| WORK REQUIRED |
Every entry must be duplicated precisely as written.

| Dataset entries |
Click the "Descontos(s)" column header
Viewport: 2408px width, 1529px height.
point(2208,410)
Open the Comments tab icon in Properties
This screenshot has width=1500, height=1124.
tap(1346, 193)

| TASK ANSWER |
Click the "Descontos(s)" column header
Viewport: 2408px width, 1529px height.
point(2208,410)
Open the Comments tab icon in Properties
This screenshot has width=1500, height=1124.
tap(1346, 193)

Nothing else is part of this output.